> **TASK GOAL**
Please rewrite the data below as a numbered list with one entry per line, leaving out blank lines.

> **AVAILABLE RECORDS**
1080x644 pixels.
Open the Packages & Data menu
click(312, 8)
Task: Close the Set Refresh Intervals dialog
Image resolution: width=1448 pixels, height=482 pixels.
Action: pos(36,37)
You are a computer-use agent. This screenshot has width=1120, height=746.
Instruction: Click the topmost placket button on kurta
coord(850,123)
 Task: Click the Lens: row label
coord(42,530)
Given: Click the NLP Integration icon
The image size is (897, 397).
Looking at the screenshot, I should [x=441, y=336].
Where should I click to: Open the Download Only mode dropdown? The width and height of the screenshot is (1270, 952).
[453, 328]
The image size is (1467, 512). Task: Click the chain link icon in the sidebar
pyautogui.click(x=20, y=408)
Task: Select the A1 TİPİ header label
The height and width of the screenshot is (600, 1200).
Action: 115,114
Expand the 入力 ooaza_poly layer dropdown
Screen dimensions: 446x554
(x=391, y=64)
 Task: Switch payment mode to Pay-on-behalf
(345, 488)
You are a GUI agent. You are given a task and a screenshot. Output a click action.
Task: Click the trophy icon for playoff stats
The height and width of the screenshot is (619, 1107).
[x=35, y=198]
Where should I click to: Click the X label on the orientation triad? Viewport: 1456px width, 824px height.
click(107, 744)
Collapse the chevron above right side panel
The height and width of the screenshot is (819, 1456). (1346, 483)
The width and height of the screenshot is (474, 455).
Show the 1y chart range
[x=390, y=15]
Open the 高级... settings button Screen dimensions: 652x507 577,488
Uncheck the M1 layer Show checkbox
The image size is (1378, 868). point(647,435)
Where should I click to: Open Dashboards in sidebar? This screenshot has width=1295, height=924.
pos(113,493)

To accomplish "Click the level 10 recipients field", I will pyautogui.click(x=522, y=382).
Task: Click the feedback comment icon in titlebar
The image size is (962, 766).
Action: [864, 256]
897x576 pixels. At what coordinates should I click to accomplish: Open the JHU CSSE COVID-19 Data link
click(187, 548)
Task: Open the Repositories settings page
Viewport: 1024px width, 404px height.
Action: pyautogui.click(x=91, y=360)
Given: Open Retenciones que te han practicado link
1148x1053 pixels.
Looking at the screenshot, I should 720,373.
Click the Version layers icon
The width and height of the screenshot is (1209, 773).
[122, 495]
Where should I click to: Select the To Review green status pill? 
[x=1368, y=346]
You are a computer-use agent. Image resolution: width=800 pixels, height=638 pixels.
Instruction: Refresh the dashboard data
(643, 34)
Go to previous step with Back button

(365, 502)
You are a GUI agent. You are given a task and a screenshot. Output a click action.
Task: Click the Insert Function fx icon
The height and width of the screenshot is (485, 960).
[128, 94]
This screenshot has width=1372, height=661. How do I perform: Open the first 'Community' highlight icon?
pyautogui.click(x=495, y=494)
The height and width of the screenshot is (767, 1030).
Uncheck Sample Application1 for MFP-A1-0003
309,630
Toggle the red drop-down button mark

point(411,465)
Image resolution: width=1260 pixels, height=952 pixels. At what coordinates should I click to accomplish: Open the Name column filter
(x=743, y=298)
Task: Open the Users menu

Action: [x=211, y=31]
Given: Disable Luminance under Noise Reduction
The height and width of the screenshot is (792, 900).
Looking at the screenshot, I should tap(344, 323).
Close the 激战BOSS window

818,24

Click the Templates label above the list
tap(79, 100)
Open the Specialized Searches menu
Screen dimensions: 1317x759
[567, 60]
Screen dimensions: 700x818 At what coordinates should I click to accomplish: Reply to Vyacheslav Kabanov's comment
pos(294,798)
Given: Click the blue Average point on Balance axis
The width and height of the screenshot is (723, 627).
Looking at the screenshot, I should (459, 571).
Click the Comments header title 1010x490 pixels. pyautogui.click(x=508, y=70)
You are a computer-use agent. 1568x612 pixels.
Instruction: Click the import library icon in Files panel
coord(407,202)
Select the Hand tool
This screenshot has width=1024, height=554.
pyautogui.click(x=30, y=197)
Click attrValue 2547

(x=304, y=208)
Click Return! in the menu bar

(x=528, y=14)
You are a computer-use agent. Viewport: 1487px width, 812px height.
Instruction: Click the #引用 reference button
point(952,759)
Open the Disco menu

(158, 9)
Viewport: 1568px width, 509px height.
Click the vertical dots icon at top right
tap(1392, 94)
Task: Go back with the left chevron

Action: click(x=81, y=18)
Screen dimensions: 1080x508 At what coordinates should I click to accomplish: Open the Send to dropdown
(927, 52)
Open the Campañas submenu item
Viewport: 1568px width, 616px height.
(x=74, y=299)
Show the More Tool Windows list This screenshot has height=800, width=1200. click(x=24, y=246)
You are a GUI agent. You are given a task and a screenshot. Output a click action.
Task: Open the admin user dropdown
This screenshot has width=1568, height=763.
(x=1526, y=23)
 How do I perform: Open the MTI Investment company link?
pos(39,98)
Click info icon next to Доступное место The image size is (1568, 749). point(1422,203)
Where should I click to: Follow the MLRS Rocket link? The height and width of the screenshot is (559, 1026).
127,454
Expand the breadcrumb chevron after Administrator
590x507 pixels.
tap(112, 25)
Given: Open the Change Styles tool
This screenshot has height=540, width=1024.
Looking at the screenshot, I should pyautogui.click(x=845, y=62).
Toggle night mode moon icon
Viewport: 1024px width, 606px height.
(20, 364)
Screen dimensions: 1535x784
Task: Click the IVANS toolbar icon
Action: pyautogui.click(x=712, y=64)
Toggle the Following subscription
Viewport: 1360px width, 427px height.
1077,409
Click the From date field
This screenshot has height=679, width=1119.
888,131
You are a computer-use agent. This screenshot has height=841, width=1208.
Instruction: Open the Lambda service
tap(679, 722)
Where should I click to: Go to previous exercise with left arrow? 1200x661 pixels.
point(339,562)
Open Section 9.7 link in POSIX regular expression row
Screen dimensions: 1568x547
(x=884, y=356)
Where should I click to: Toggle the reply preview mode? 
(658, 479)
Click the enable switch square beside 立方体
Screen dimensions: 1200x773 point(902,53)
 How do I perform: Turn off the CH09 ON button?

> **OUTPUT FOR THIS TASK**
1. 1080x644 pixels.
2. Open the Packages & Data menu
3. click(312, 8)
4. Task: Close the Set Refresh Intervals dialog
5. Image resolution: width=1448 pixels, height=482 pixels.
6. Action: pos(36,37)
7. You are a computer-use agent. This screenshot has width=1120, height=746.
8. Instruction: Click the topmost placket button on kurta
9. coord(850,123)
10.  Task: Click the Lens: row label
11. coord(42,530)
12. Given: Click the NLP Integration icon
13. The image size is (897, 397).
14. Looking at the screenshot, I should [x=441, y=336].
15. Where should I click to: Open the Download Only mode dropdown? The width and height of the screenshot is (1270, 952).
16. [453, 328]
17. The image size is (1467, 512). Task: Click the chain link icon in the sidebar
18. pyautogui.click(x=20, y=408)
19. Task: Select the A1 TİPİ header label
20. The height and width of the screenshot is (600, 1200).
21. Action: 115,114
22. Expand the 入力 ooaza_poly layer dropdown
23. Screen dimensions: 446x554
24. (x=391, y=64)
25.  Task: Switch payment mode to Pay-on-behalf
26. (345, 488)
27. You are a GUI agent. You are given a task and a screenshot. Output a click action.
28. Task: Click the trophy icon for playoff stats
29. The height and width of the screenshot is (619, 1107).
30. [x=35, y=198]
31. Where should I click to: Click the X label on the orientation triad? Viewport: 1456px width, 824px height.
32. click(107, 744)
33. Collapse the chevron above right side panel
34. The height and width of the screenshot is (819, 1456). (1346, 483)
35. The width and height of the screenshot is (474, 455).
36. Show the 1y chart range
37. [x=390, y=15]
38. Open the 高级... settings button Screen dimensions: 652x507 577,488
39. Uncheck the M1 layer Show checkbox
40. The image size is (1378, 868). point(647,435)
41. Where should I click to: Open Dashboards in sidebar? This screenshot has width=1295, height=924.
42. pos(113,493)
43. To accomplish "Click the level 10 recipients field", I will pyautogui.click(x=522, y=382).
44. Task: Click the feedback comment icon in titlebar
45. The image size is (962, 766).
46. Action: [864, 256]
47. 897x576 pixels. At what coordinates should I click to accomplish: Open the JHU CSSE COVID-19 Data link
48. click(187, 548)
49. Task: Open the Repositories settings page
50. Viewport: 1024px width, 404px height.
51. Action: pyautogui.click(x=91, y=360)
52. Given: Open Retenciones que te han practicado link
53. 1148x1053 pixels.
54. Looking at the screenshot, I should 720,373.
55. Click the Version layers icon
56. The width and height of the screenshot is (1209, 773).
57. [122, 495]
58. Where should I click to: Select the To Review green status pill? 
59. [x=1368, y=346]
60. You are a computer-use agent. Image resolution: width=800 pixels, height=638 pixels.
61. Instruction: Refresh the dashboard data
62. (643, 34)
63. Go to previous step with Back button
64. (365, 502)
65. You are a GUI agent. You are given a task and a screenshot. Output a click action.
66. Task: Click the Insert Function fx icon
67. The height and width of the screenshot is (485, 960).
68. [128, 94]
69. This screenshot has width=1372, height=661. How do I perform: Open the first 'Community' highlight icon?
70. pyautogui.click(x=495, y=494)
71. The height and width of the screenshot is (767, 1030).
72. Uncheck Sample Application1 for MFP-A1-0003
73. 309,630
74. Toggle the red drop-down button mark
75. point(411,465)
76. Image resolution: width=1260 pixels, height=952 pixels. At what coordinates should I click to accomplish: Open the Name column filter
77. (x=743, y=298)
78. Task: Open the Users menu
79. Action: [x=211, y=31]
80. Given: Disable Luminance under Noise Reduction
81. The height and width of the screenshot is (792, 900).
82. Looking at the screenshot, I should tap(344, 323).
83. Close the 激战BOSS window
84. 818,24
85. Click the Templates label above the list
86. tap(79, 100)
87. Open the Specialized Searches menu
88. Screen dimensions: 1317x759
89. [567, 60]
90. Screen dimensions: 700x818 At what coordinates should I click to accomplish: Reply to Vyacheslav Kabanov's comment
91. pos(294,798)
92. Given: Click the blue Average point on Balance axis
93. The width and height of the screenshot is (723, 627).
94. Looking at the screenshot, I should (459, 571).
95. Click the Comments header title 1010x490 pixels. pyautogui.click(x=508, y=70)
96. You are a computer-use agent. 1568x612 pixels.
97. Instruction: Click the import library icon in Files panel
98. coord(407,202)
99. Select the Hand tool
100. This screenshot has width=1024, height=554.
101. pyautogui.click(x=30, y=197)
102. Click attrValue 2547
103. (x=304, y=208)
104. Click Return! in the menu bar
105. (x=528, y=14)
106. You are a computer-use agent. Viewport: 1487px width, 812px height.
107. Instruction: Click the #引用 reference button
108. point(952,759)
109. Open the Disco menu
110. (158, 9)
111. Viewport: 1568px width, 509px height.
112. Click the vertical dots icon at top right
113. tap(1392, 94)
114. Task: Go back with the left chevron
115. Action: click(x=81, y=18)
116. Screen dimensions: 1080x508 At what coordinates should I click to accomplish: Open the Send to dropdown
117. (927, 52)
118. Open the Campañas submenu item
119. Viewport: 1568px width, 616px height.
120. (x=74, y=299)
121. Show the More Tool Windows list This screenshot has height=800, width=1200. click(x=24, y=246)
122. You are a GUI agent. You are given a task and a screenshot. Output a click action.
123. Task: Open the admin user dropdown
124. This screenshot has width=1568, height=763.
125. (x=1526, y=23)
126.  How do I perform: Open the MTI Investment company link?
127. pos(39,98)
128. Click info icon next to Доступное место The image size is (1568, 749). point(1422,203)
129. Where should I click to: Follow the MLRS Rocket link? The height and width of the screenshot is (559, 1026).
130. 127,454
131. Expand the breadcrumb chevron after Administrator
132. 590x507 pixels.
133. tap(112, 25)
134. Given: Open the Change Styles tool
135. This screenshot has height=540, width=1024.
136. Looking at the screenshot, I should pyautogui.click(x=845, y=62).
137. Toggle night mode moon icon
138. Viewport: 1024px width, 606px height.
139. (20, 364)
140. Screen dimensions: 1535x784
141. Task: Click the IVANS toolbar icon
142. Action: pyautogui.click(x=712, y=64)
143. Toggle the Following subscription
144. Viewport: 1360px width, 427px height.
145. 1077,409
146. Click the From date field
147. This screenshot has height=679, width=1119.
148. 888,131
149. You are a computer-use agent. This screenshot has height=841, width=1208.
150. Instruction: Open the Lambda service
151. tap(679, 722)
152. Where should I click to: Go to previous exercise with left arrow? 1200x661 pixels.
153. point(339,562)
154. Open Section 9.7 link in POSIX regular expression row
155. Screen dimensions: 1568x547
156. (x=884, y=356)
157. Where should I click to: Toggle the reply preview mode? 
158. (658, 479)
159. Click the enable switch square beside 立方体
160. Screen dimensions: 1200x773 point(902,53)
161.  How do I perform: Turn off the CH09 ON button?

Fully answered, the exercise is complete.